Hiriluk pointed his gun in her direction. "Tell me!" He demanded.
She turned to sneer at him, before he was knocked over. "You can't kill a person with a tranquilizer gun!" She tossed it to his head. "I'll tell you. You'll die at 5 PM on the 10th day from today. You won't have to suffer anymore." They were oblivious to Chopper spying through a window.
He sat up with a grunt. "10 days. That'll be enough. In 2 days... in 2 days, I'll complete the research I've continued for 30 years. I will... make cherry blossoms bloom in this country!"
"Cherry blossoms? So the research you've continued for 30 years was about making cherry blossoms bloom? The miracle cherry blossoms that saved you, a master thief, long ago?"
"That's right!"
"What?" Chopper's eyes widened. That story was about him?

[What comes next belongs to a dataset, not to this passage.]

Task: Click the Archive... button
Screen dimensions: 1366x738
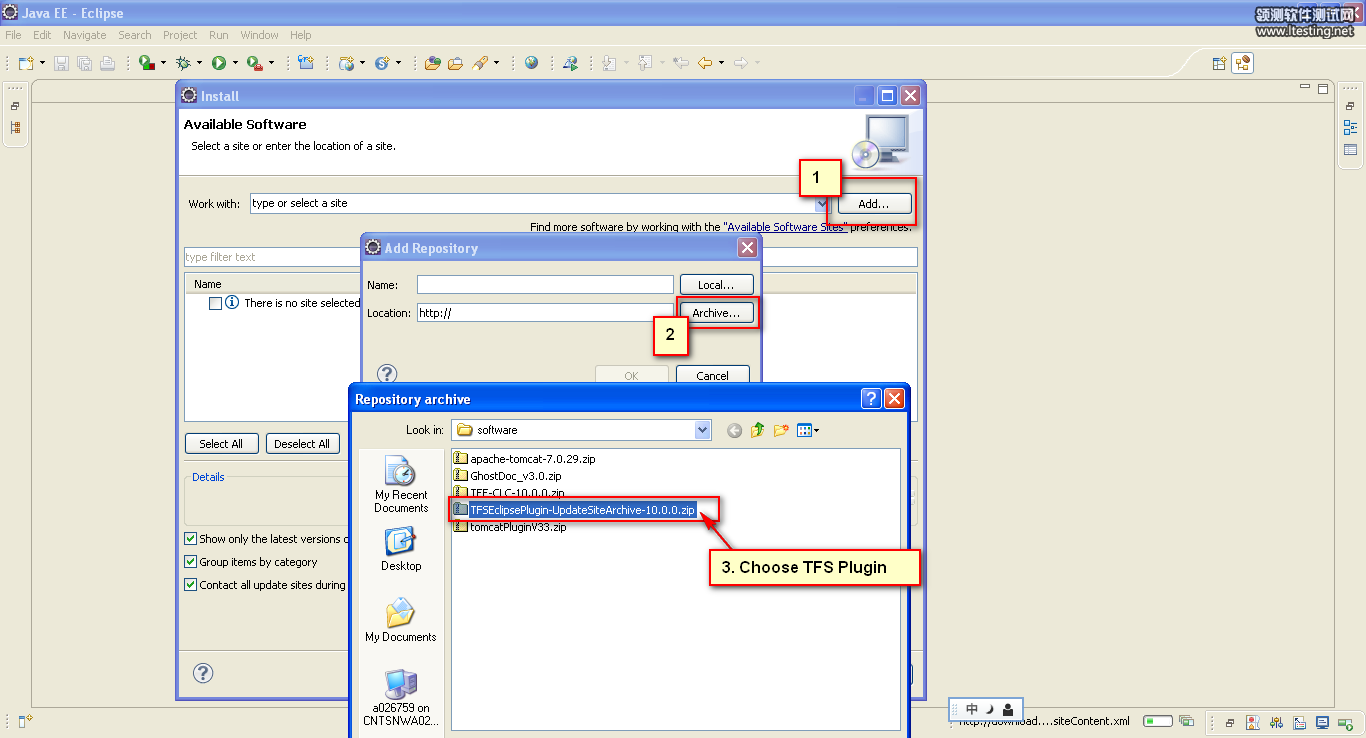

"You're a fool. This is a winter island, where it's bitter cold year round. Cherry blossoms won't bloom here."
"They will!" He insisted. "I was a hopeless thug, and dying, but I lived on, and was able to have a profound change of heart. Every human in this world can be saved! I'd like to prove it here in Drum, the land where I was born!"
"Listen. What you're trying to do isn't medical science, or any science. Even if the cherry blossoms bloom, it will do nothing to human bodies." To her shock, he threw the door open to leave. "Hiriluk!"
He closed it behind him, and trudged through the wind to find the reindeer. Chopper! We're alike. So I will at least teach you before I die, that there's nothing impossible in this world, and that you can do anything too!
"But the story of these two doesn't have a happy ending."
"I'll show you... the miracle cherry blossoms!"